O problema, para mim, é que a nossa “inteligência” já produziu, claro, os Da Vinci e os Einstein, mas provocou também inúmeros desastres, holocaustos, ecocídios, guerras, etnocídios..., e se eu tenho uma suspeita com inteligências “NATURAIS”, imaginem com as “ARTIFICIAIS”! A Inteligência Artificial (AI) é algo verdadeiramente interessante porque aquilo que deveria “estar em nós” (nossa inteligência) é projetado para algo “fora de nós” (um robô, uma máquina qualquer), como um Deus que quer criar um outro ser à “sua imagem e semelhança”! Daqui a pouco estará chegando o tempo da “Emoção Artificial (AE)”!
Apareceu, há umas duas semanas, um tal de ChatGPT, fruto da OpenIA de Elon Musk (tão bonzinho esse rapaz!): uma Inteligência Artificial que gera textos a partir de um comando e até escreveu um artigo para o The Guardian! Ele (vejam que já o estou tratando como pessoa!) se diz “incapaz de criar coisas novas, apenas interpreta e esclarece sobre a base do que já sabe”. Dizem que vai superar o Google e eu resolvi pedir-lhe (ao GPT) que escrevesse um artigo pro JC e sugeri um tema: o principal implicado no maior escândalo contábil brasileiro (o das Lojas Americanas), Jorge Paulo Lemann, é também o maior investidor em educação privada no Brasil.
GPT me mandou gentilmente o seguinte texto:
“Não posso dizer com certeza, mas não há relação visível entre educar e trambicar, embora a maior parte de nossos trambiqueiros nacionais tenha excelente educação escolar.
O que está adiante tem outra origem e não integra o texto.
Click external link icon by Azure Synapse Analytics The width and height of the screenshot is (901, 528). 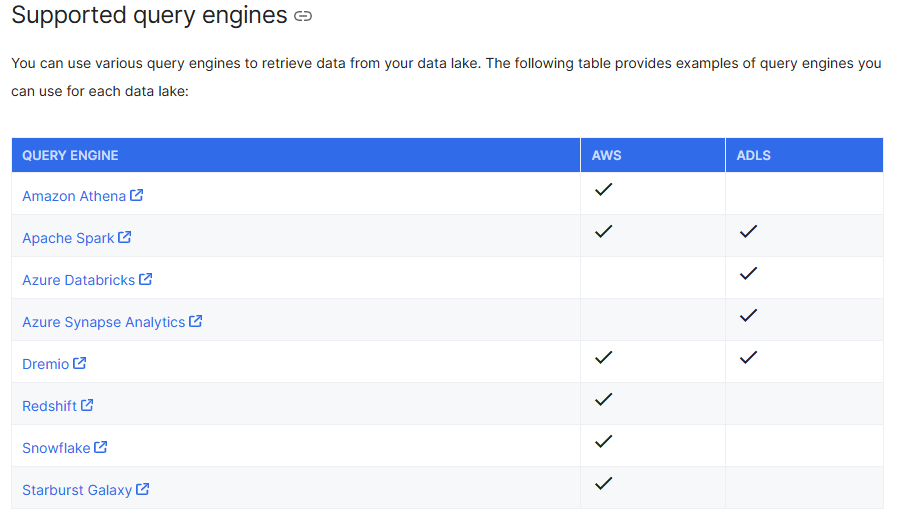pyautogui.click(x=196, y=322)
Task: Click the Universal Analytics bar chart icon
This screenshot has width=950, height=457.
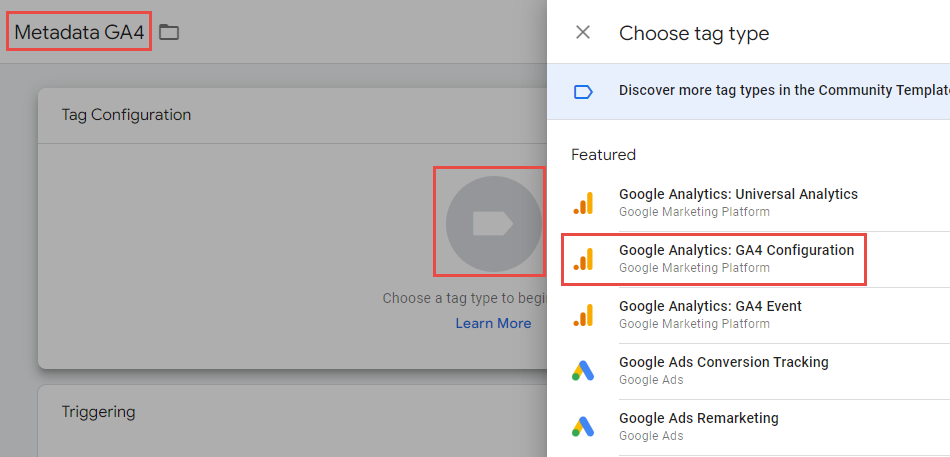Action: [583, 202]
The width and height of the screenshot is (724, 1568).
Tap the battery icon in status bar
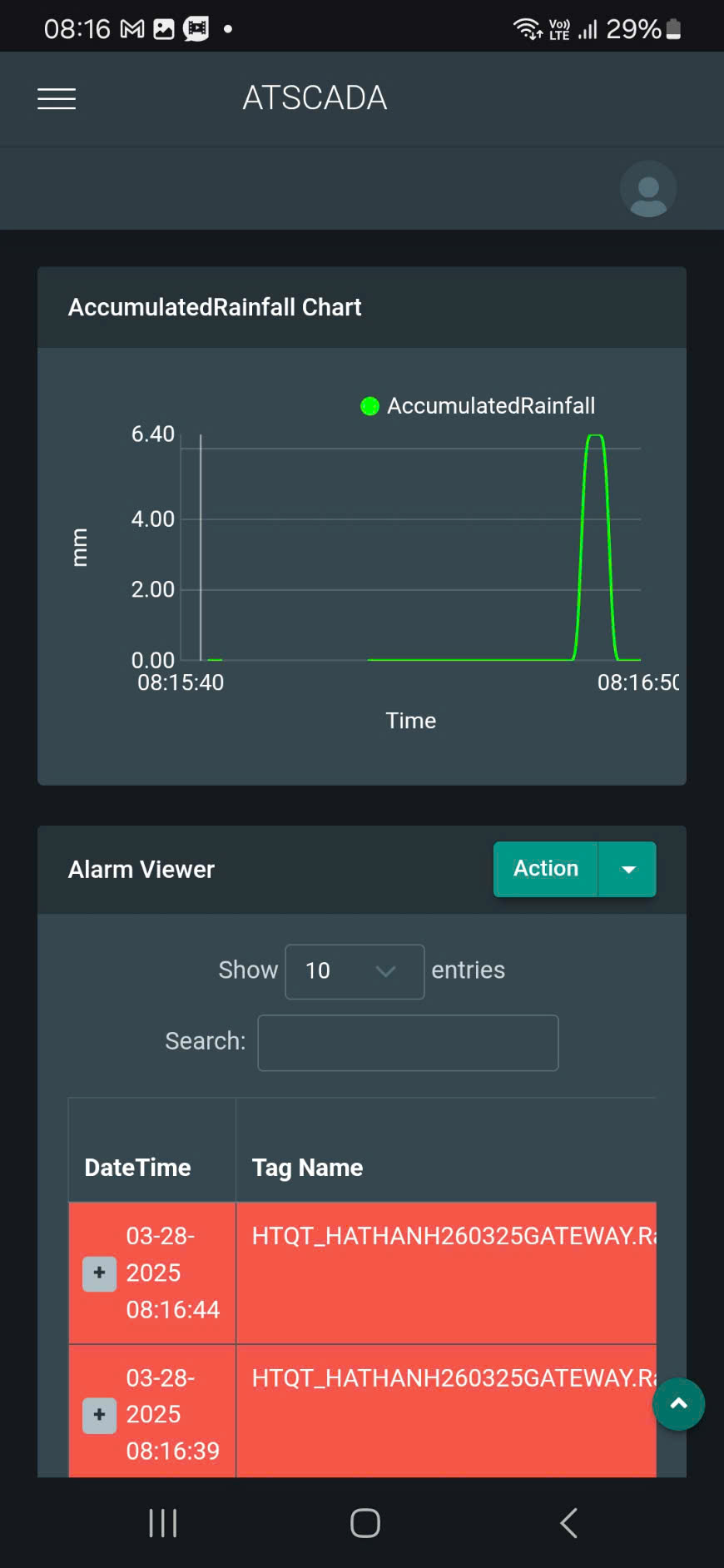click(674, 30)
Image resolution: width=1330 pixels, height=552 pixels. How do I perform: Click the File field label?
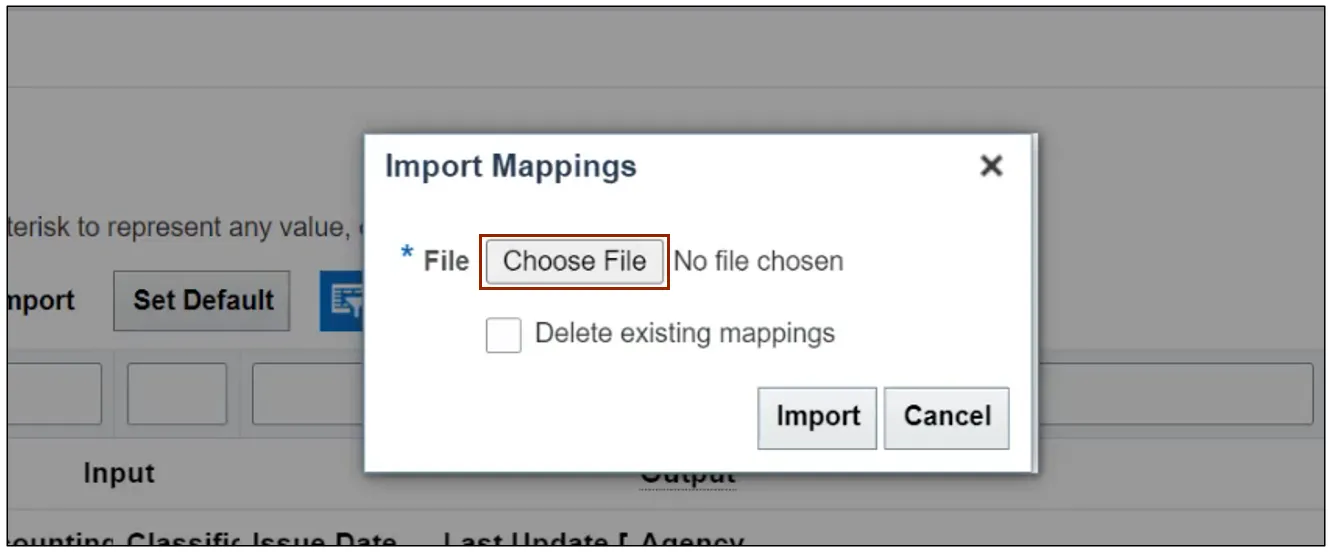(445, 262)
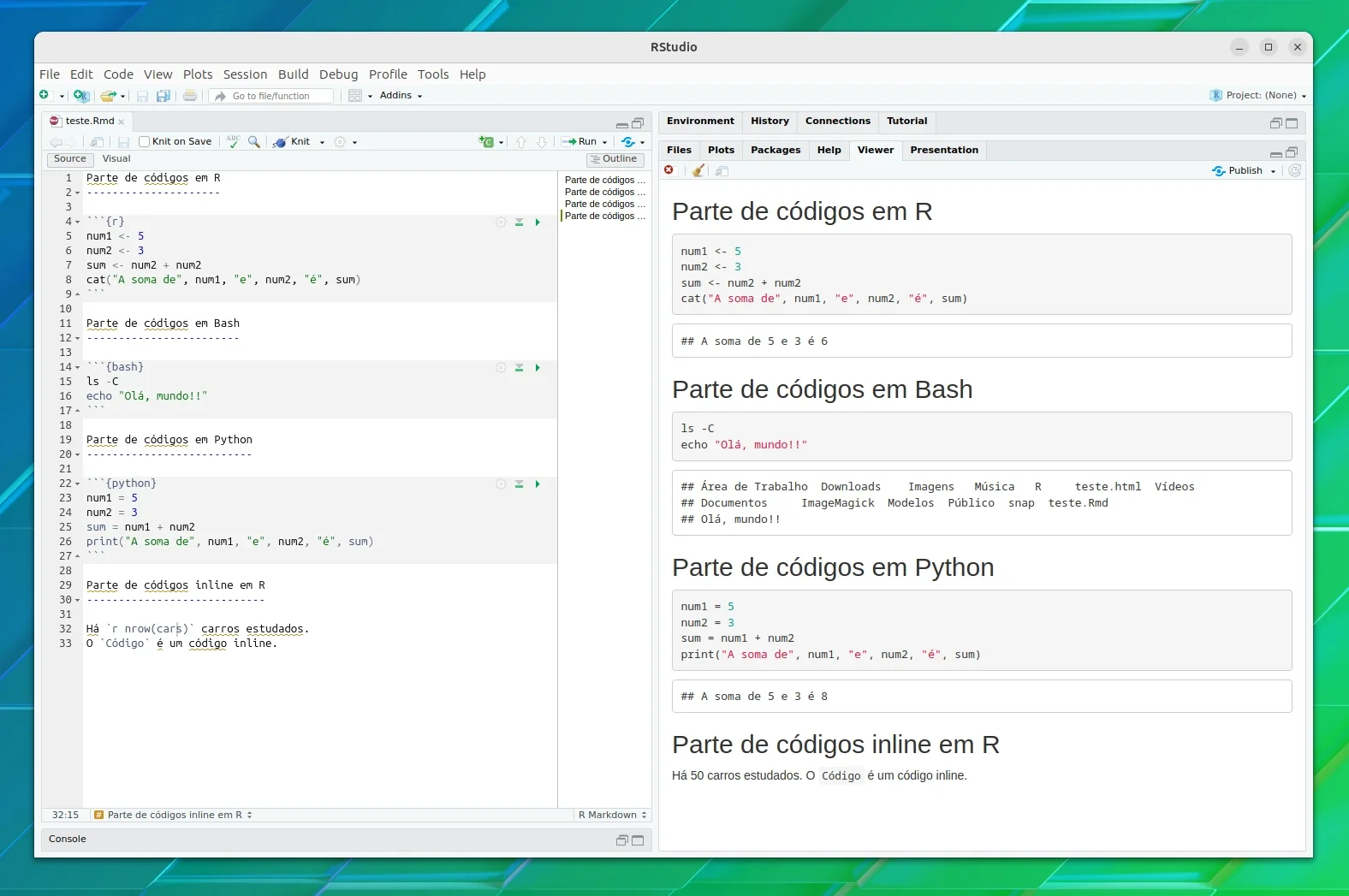Image resolution: width=1349 pixels, height=896 pixels.
Task: Click the Go to file/function field
Action: pos(271,97)
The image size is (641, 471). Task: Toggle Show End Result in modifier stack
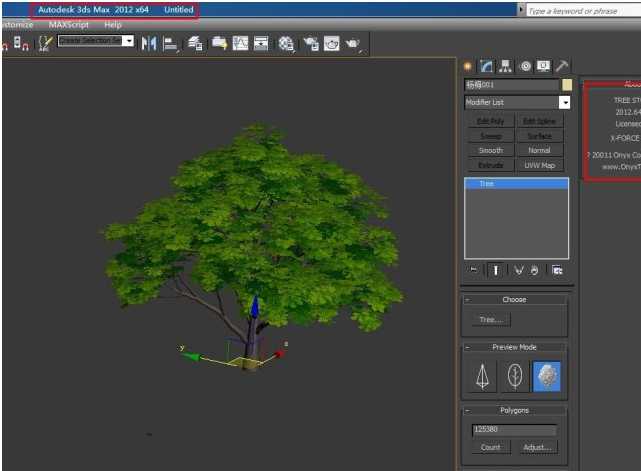tap(495, 270)
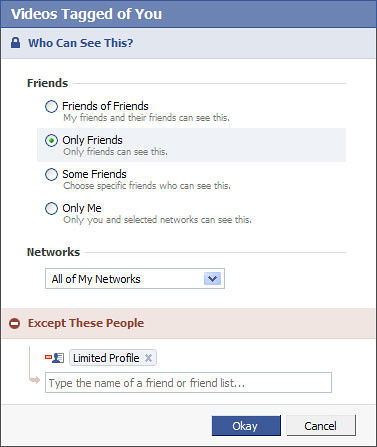Click the friend list icon beside Limited Profile
377x447 pixels.
coord(55,358)
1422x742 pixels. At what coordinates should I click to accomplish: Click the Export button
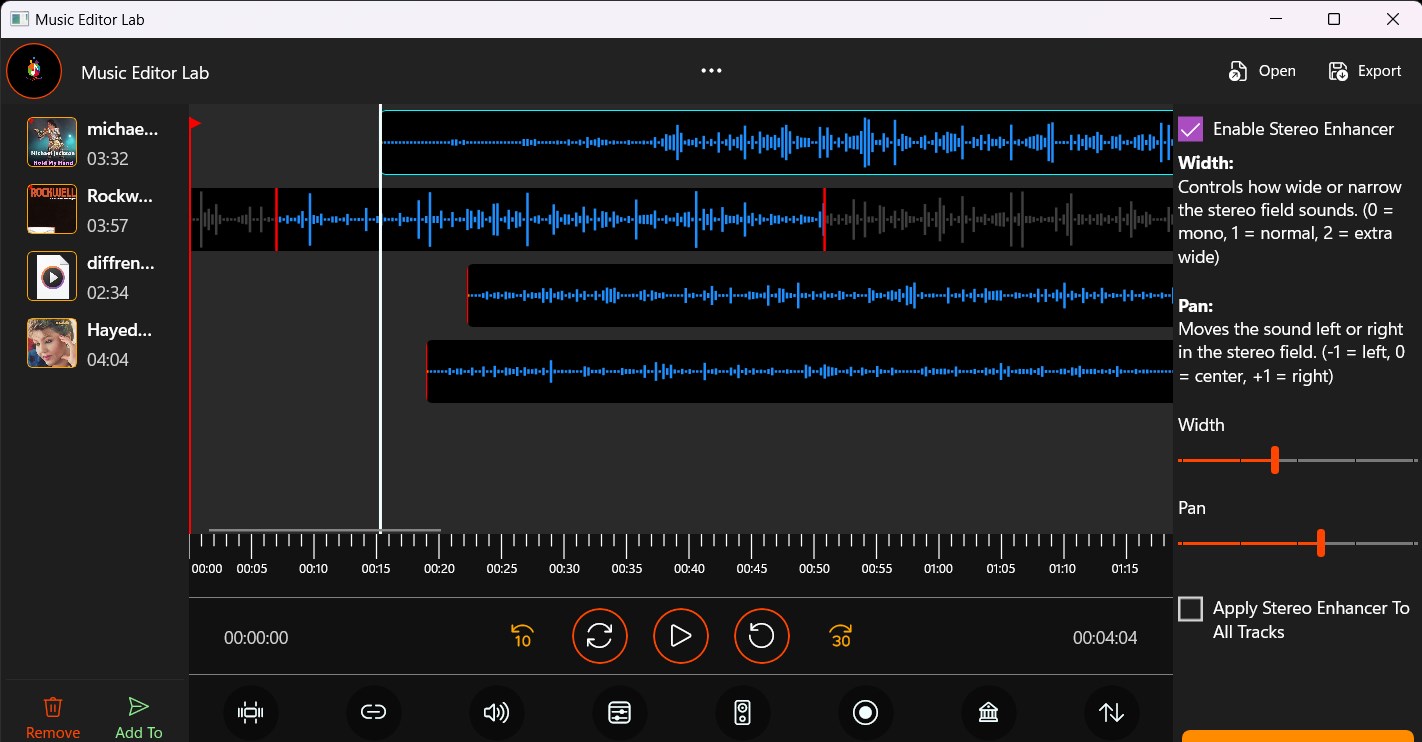pos(1364,70)
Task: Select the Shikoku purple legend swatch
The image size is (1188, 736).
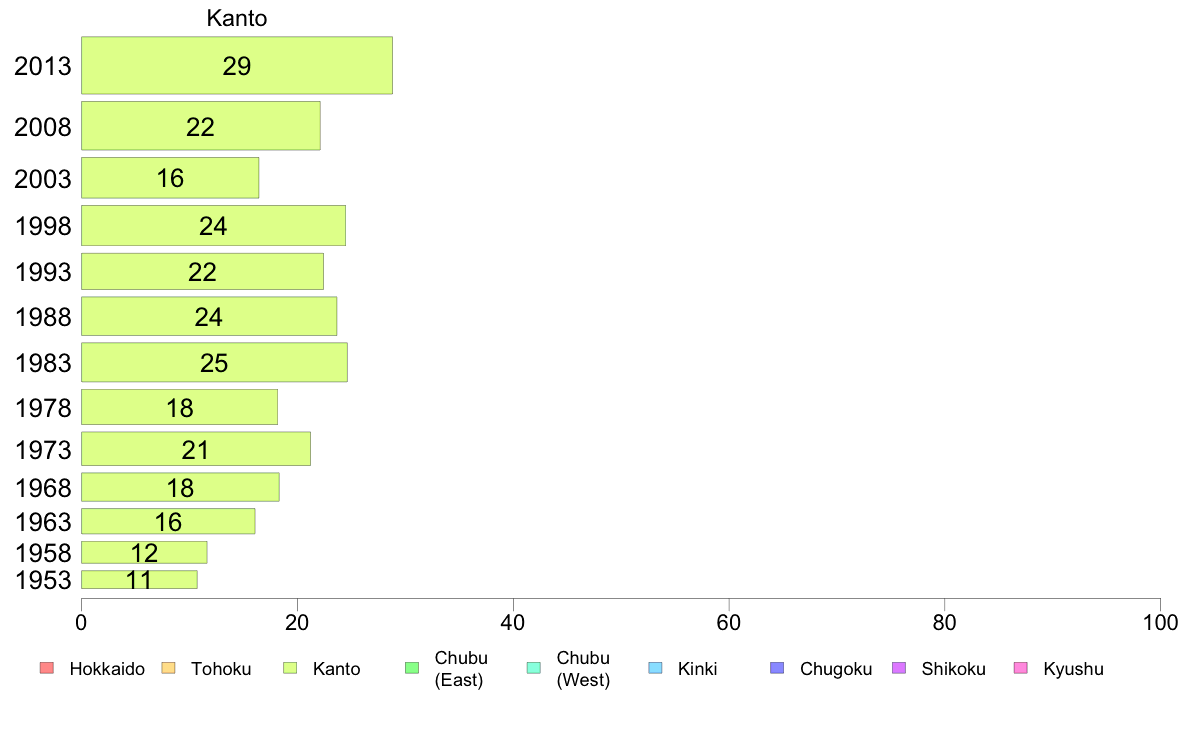Action: 899,668
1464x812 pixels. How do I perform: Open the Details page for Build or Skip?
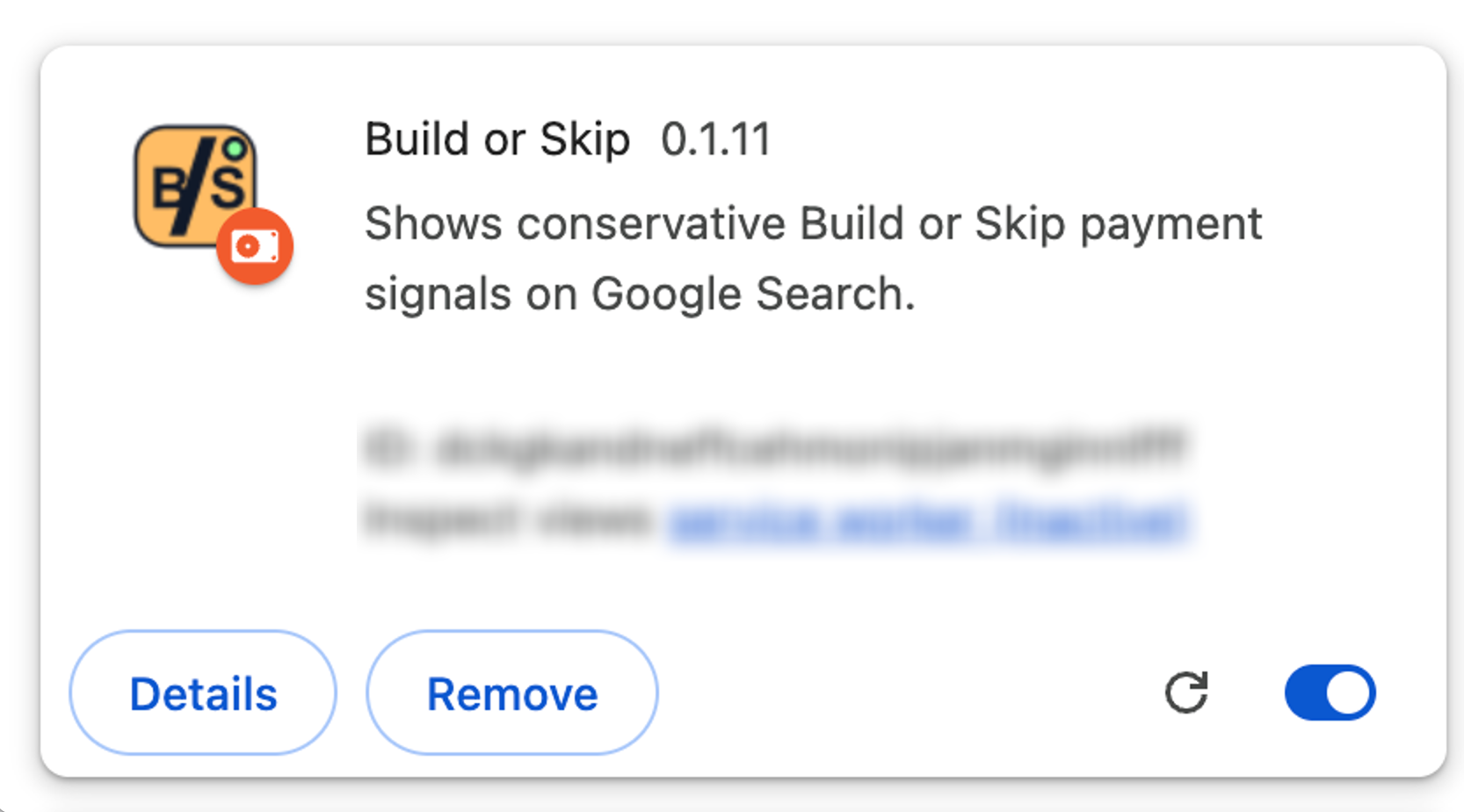coord(203,692)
O importante é saber que as Lojas Americanas e o modelo educacional da Fundação Lemann são quase a mesma coisa: você pega um carrinho na entrada, passa nas gôndolas, deposita conteúdos (os conteúdos estão etiquetados na entrada dos corredores: EMPREENDEDORISMO, EDUCAÇÃO FINANCEIRA, FLEXIBILIDADE, ESPÍRITO DE EQUIPE, INSERÇÃO NO MERCADO, COMPETITIVIDADE LIBERAL, CONSUMO CONSCIENTE...), passa no caixa – a parte que mais interessa aos investidores- e sai. Claro, os acionistas que apostam neste modelo, assim como os Governos e Prefeituras, terminarão em conflito não com o Ministério da Educação, mas com a Comissão de Valores Mobiliários e a BOVESPA. São projetos formadores de “subjetividades adaptadas”(!) ao nosso tempo e, sobretudo, complementares: de um lado forma o empreendedor/consumidor consciente e do outro a Loja onde gastar... conscientemente! Espero ter correspondido às suas expectativas”, concluiu GPT.
Confesso que fiquei emocionado: agora sei que minha “essência” é técnica e a “essência” de ChatGPT é... humana! QUE INTELIGÊNCIA! O problema é descobrir mais tarde que essa minha emoção é... artificial!